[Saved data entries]
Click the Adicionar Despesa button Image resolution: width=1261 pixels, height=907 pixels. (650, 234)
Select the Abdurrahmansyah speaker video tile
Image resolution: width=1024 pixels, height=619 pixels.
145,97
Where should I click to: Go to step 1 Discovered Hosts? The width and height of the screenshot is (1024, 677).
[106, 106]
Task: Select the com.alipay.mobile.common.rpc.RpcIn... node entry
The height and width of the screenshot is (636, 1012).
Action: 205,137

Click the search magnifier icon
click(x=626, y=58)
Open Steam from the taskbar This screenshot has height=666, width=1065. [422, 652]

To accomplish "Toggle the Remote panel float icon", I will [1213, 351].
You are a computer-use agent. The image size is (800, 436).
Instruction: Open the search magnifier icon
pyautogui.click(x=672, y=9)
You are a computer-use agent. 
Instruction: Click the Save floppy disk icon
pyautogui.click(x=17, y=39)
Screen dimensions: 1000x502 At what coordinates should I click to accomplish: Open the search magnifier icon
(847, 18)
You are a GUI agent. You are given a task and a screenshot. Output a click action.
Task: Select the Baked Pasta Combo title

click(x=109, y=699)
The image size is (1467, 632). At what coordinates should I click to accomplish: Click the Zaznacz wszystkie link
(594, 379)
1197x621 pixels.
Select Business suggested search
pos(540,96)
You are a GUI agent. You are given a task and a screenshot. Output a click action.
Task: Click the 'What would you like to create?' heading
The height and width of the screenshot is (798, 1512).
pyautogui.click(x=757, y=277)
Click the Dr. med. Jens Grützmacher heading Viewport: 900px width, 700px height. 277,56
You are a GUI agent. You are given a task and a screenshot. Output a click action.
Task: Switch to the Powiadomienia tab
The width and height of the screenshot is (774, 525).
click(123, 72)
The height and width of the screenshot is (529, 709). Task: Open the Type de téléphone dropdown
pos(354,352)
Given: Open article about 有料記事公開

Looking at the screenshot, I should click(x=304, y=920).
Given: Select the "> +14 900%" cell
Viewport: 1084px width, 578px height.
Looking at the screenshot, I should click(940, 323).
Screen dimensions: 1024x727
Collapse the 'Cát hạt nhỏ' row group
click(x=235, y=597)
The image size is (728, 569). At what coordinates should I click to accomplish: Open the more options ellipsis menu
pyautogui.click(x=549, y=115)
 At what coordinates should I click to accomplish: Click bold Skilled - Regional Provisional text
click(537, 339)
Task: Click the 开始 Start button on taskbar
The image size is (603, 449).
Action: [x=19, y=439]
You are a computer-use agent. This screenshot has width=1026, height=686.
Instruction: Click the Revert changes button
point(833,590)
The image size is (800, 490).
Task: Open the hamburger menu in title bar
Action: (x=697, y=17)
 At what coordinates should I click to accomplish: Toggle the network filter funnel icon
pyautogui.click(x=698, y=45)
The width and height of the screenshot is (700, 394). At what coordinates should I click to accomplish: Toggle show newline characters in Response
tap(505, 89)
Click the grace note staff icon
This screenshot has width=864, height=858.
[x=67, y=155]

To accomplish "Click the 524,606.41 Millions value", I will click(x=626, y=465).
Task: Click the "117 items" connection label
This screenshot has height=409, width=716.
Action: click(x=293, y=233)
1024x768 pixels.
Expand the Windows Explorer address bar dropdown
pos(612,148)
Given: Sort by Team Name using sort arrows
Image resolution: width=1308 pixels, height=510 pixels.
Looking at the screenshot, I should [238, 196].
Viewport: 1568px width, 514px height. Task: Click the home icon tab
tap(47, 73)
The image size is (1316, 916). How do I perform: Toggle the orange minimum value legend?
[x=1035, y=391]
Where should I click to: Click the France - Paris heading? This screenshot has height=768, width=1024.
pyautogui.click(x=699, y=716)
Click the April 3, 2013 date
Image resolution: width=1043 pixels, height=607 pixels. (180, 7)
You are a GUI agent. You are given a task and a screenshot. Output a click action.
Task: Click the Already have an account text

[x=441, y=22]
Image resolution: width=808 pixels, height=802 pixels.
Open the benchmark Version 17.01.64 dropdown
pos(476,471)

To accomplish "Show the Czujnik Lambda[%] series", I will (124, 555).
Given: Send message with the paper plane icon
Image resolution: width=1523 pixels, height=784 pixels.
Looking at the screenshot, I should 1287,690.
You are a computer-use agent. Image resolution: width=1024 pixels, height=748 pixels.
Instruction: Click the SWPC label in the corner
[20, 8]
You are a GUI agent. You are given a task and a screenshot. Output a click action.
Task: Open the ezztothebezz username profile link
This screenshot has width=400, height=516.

(Aim of the exercise):
Each line from the top of the entries above through the line containing "You are a computer-use agent. The" must be transcribed exactly, and no other line may appear.

(Reply to the exercise):
Click the Adicionar Despesa button Image resolution: width=1261 pixels, height=907 pixels. (650, 234)
Select the Abdurrahmansyah speaker video tile
Image resolution: width=1024 pixels, height=619 pixels.
145,97
Where should I click to: Go to step 1 Discovered Hosts? The width and height of the screenshot is (1024, 677).
[106, 106]
Task: Select the com.alipay.mobile.common.rpc.RpcIn... node entry
The height and width of the screenshot is (636, 1012).
Action: 205,137

Click the search magnifier icon
click(x=626, y=58)
Open Steam from the taskbar This screenshot has height=666, width=1065. [422, 652]

To accomplish "Toggle the Remote panel float icon", I will [1213, 351].
You are a computer-use agent. The image size is (800, 436).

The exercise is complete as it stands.